What do the lines from the top of the data through the line with "Task: Open the 安保处 siren icon card" say? Quote them exactly and include both ends.

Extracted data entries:
━━━━━━
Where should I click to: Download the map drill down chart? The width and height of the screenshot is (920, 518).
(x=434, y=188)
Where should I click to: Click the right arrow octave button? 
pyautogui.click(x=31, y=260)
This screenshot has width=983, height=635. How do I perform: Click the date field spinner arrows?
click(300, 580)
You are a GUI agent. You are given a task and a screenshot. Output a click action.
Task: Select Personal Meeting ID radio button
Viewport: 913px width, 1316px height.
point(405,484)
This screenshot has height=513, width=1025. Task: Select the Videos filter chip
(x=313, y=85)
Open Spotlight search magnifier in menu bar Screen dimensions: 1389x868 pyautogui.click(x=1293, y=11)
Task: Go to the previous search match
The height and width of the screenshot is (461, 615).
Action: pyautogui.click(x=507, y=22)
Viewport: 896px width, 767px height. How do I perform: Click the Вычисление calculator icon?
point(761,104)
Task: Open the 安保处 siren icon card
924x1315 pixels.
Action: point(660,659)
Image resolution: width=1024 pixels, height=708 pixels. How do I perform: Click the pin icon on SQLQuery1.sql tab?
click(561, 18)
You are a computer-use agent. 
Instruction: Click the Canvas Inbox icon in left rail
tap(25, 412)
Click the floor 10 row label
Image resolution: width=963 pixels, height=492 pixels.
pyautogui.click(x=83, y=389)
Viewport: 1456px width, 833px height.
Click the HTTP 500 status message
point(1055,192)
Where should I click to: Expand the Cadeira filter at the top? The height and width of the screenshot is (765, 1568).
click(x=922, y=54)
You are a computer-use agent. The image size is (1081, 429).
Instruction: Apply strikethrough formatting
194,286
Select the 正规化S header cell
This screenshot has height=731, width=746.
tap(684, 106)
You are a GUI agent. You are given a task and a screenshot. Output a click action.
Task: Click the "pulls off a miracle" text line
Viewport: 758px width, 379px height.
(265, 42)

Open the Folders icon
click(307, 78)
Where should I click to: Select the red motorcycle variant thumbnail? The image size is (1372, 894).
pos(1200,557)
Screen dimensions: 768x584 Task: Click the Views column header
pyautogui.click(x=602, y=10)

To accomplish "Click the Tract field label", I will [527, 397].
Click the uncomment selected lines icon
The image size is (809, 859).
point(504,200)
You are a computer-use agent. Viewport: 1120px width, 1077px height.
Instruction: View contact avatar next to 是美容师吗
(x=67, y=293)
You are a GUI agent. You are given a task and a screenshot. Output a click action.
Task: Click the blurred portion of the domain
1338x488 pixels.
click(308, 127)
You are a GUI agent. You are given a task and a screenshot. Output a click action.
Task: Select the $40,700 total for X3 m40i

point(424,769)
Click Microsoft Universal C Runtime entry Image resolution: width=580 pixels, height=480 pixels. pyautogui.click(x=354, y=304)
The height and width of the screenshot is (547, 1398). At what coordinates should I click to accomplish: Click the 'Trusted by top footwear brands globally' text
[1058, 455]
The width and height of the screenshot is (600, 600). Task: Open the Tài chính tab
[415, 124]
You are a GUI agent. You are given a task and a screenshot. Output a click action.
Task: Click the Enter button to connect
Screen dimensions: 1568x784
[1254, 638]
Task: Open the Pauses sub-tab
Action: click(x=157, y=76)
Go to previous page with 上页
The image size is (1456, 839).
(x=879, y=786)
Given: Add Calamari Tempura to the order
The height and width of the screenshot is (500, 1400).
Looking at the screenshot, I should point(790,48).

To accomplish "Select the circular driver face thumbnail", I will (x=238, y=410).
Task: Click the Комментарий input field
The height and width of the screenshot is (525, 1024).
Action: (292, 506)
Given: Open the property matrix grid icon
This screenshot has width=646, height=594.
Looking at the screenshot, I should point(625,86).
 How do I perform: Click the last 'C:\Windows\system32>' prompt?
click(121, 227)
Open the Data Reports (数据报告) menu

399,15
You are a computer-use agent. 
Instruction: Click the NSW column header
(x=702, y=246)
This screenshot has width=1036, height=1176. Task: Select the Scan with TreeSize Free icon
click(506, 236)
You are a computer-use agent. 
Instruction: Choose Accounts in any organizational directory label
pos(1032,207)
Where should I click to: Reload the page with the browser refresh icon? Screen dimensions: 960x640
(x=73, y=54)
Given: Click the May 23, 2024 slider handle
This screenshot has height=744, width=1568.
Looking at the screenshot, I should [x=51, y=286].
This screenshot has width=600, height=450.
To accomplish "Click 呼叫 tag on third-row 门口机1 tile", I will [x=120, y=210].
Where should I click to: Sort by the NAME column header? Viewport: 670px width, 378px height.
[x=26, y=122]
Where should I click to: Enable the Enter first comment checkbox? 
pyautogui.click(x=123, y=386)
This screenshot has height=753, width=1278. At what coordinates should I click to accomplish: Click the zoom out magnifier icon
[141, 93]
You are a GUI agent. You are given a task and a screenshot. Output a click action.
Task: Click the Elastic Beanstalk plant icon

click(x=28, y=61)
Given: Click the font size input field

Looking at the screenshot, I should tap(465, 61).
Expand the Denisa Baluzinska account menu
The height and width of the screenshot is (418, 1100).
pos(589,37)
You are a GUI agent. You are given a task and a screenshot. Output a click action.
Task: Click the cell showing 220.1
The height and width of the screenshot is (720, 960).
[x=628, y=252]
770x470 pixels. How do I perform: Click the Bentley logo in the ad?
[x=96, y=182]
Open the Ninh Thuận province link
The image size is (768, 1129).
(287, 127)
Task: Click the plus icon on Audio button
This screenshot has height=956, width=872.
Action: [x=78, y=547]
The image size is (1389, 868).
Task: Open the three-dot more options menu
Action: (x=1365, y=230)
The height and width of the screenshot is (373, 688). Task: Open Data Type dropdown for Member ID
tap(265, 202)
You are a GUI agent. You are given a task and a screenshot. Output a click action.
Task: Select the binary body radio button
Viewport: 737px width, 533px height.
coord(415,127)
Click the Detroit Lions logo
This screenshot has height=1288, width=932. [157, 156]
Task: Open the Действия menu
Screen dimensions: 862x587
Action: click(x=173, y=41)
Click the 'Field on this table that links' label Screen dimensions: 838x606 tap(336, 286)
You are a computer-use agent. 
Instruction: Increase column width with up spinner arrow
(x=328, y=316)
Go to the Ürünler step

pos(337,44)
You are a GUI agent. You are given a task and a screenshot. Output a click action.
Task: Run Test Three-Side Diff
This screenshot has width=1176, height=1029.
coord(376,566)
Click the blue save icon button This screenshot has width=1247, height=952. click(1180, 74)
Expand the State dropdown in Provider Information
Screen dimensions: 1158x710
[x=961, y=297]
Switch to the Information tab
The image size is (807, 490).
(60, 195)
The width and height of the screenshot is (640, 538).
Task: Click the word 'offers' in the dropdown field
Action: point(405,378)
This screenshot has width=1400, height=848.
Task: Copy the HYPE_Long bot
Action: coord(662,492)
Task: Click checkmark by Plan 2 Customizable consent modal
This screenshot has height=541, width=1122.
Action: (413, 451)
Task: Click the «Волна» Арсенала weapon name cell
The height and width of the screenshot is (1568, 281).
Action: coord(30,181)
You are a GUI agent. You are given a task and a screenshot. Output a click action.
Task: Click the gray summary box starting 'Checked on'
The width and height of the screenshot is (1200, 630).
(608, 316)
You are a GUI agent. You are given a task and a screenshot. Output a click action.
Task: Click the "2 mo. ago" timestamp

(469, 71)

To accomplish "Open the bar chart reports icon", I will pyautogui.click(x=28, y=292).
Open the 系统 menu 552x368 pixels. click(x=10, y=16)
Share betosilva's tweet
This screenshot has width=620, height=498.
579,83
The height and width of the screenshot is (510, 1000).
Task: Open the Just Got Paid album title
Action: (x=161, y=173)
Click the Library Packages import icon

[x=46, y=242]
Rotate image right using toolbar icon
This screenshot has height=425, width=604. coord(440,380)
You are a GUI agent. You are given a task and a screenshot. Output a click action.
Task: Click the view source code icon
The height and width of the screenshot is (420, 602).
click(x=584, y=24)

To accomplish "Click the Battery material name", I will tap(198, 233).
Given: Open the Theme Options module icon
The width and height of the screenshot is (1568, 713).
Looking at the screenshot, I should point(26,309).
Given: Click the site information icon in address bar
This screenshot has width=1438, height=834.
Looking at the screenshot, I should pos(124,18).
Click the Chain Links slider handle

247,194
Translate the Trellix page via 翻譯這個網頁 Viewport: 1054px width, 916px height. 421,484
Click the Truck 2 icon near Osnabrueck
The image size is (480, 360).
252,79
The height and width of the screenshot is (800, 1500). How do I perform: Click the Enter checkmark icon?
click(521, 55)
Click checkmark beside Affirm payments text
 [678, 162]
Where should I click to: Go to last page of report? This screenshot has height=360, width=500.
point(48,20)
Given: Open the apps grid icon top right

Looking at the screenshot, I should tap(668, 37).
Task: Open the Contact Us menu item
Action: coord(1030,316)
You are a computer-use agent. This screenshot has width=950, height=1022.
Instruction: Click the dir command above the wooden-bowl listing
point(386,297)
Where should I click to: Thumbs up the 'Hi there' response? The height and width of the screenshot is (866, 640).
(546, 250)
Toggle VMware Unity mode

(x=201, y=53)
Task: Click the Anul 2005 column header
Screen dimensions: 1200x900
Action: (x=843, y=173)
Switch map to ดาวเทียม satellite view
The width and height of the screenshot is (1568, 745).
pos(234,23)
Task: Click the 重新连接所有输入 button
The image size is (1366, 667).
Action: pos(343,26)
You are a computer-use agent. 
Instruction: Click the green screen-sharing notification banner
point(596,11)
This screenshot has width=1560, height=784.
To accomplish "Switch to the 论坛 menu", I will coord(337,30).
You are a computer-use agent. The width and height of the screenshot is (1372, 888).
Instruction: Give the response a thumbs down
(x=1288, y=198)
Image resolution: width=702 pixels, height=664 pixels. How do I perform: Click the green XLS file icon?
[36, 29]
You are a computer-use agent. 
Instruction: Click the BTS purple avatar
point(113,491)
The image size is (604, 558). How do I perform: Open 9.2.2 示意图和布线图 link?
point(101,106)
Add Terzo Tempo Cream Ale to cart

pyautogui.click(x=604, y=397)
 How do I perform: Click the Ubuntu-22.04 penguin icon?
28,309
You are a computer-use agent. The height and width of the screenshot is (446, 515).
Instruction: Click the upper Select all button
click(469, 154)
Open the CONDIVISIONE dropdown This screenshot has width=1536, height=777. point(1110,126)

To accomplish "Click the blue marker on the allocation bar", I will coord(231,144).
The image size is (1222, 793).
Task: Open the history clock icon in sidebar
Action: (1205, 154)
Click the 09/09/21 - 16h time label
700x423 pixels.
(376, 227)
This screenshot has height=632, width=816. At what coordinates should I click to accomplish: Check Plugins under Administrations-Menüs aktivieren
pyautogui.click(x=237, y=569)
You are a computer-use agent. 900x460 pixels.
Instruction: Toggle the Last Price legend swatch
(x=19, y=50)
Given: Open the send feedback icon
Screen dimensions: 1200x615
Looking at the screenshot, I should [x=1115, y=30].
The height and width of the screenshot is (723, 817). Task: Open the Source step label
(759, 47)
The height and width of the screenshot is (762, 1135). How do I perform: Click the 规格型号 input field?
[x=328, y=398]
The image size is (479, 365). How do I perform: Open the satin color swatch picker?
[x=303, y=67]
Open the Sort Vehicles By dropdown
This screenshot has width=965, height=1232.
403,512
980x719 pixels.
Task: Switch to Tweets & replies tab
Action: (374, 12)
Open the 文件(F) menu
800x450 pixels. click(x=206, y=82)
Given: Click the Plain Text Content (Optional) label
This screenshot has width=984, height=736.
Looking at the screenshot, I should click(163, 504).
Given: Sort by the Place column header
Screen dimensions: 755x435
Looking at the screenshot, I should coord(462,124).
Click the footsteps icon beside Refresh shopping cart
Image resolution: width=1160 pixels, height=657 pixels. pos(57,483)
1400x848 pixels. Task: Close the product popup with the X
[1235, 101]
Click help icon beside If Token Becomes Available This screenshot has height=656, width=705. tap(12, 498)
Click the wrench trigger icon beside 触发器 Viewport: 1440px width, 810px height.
━━━━━━
* **YOUR RESPONSE**:
Where should I click to: Download the map drill down chart? The width and height of the screenshot is (920, 518).
(x=434, y=188)
Where should I click to: Click the right arrow octave button? 
pyautogui.click(x=31, y=260)
This screenshot has width=983, height=635. How do I perform: Click the date field spinner arrows?
click(300, 580)
You are a GUI agent. You are given a task and a screenshot. Output a click action.
Task: Select Personal Meeting ID radio button
Viewport: 913px width, 1316px height.
point(405,484)
This screenshot has height=513, width=1025. Task: Select the Videos filter chip
(x=313, y=85)
Open Spotlight search magnifier in menu bar Screen dimensions: 1389x868 pyautogui.click(x=1293, y=11)
Task: Go to the previous search match
The height and width of the screenshot is (461, 615).
Action: pyautogui.click(x=507, y=22)
Viewport: 896px width, 767px height. How do I perform: Click the Вычисление calculator icon?
point(761,104)
Task: Open the 安保处 siren icon card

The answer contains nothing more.